____ Data

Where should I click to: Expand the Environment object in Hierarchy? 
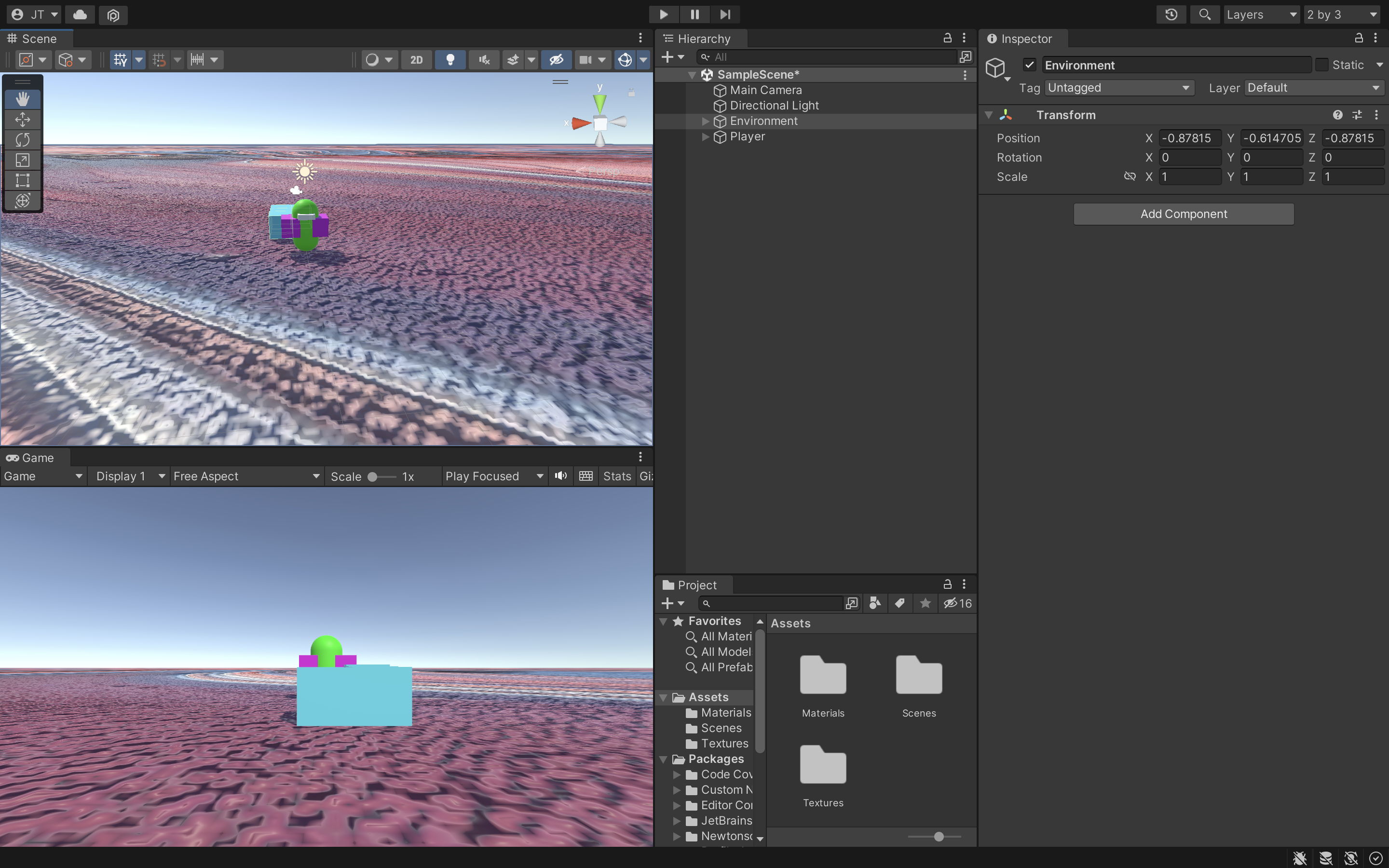[x=706, y=121]
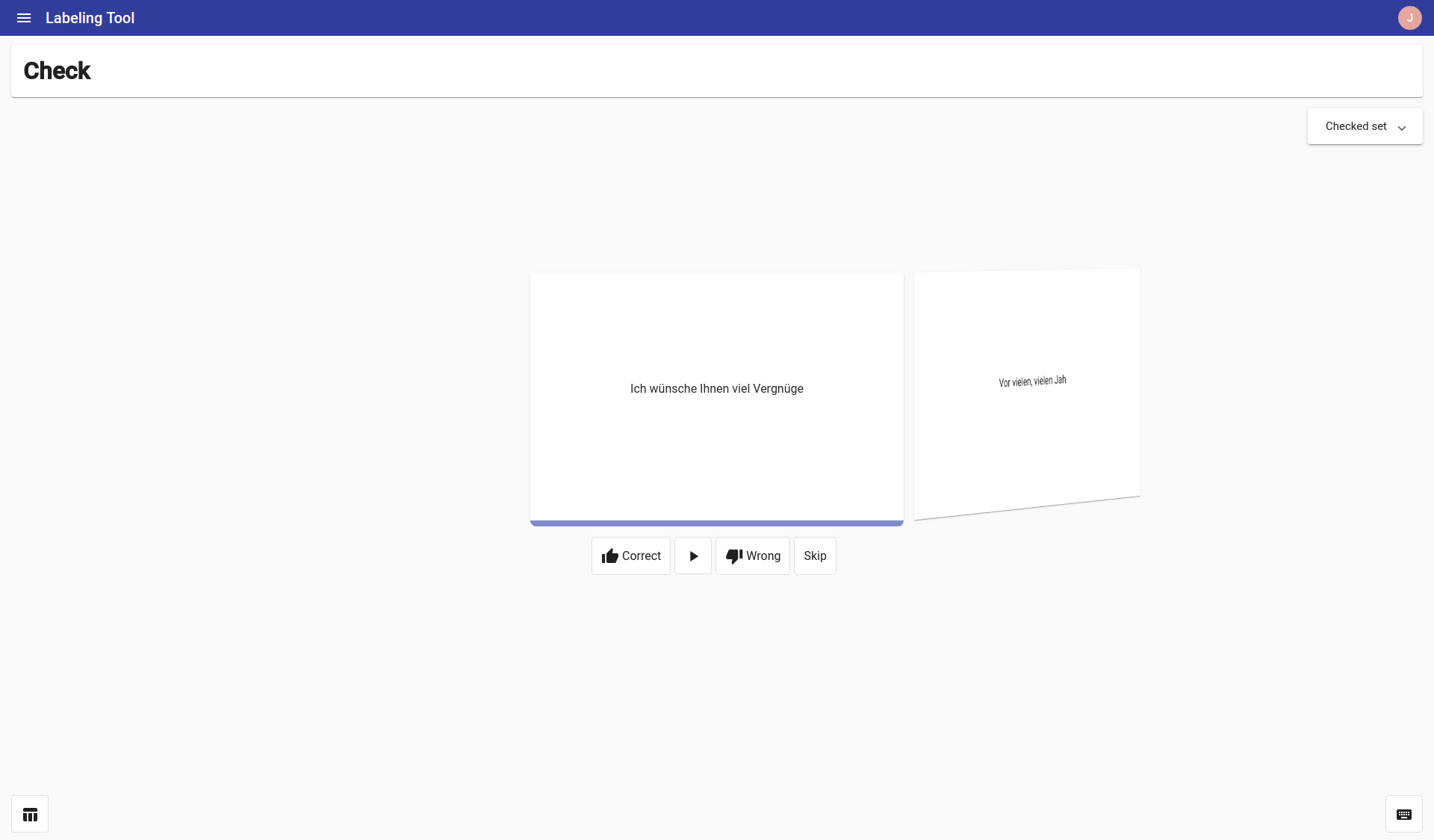Open the table view icon bottom left
Image resolution: width=1434 pixels, height=840 pixels.
(x=30, y=814)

________

▶ Task goal:
Start at the first line and set down all of the data exactly, passing over the pictures.

▶ Your solution:
Where should I click to: Expand the Environment object in Hierarchy? 
[x=706, y=121]
Open the table view icon bottom left
Image resolution: width=1434 pixels, height=840 pixels.
(x=30, y=814)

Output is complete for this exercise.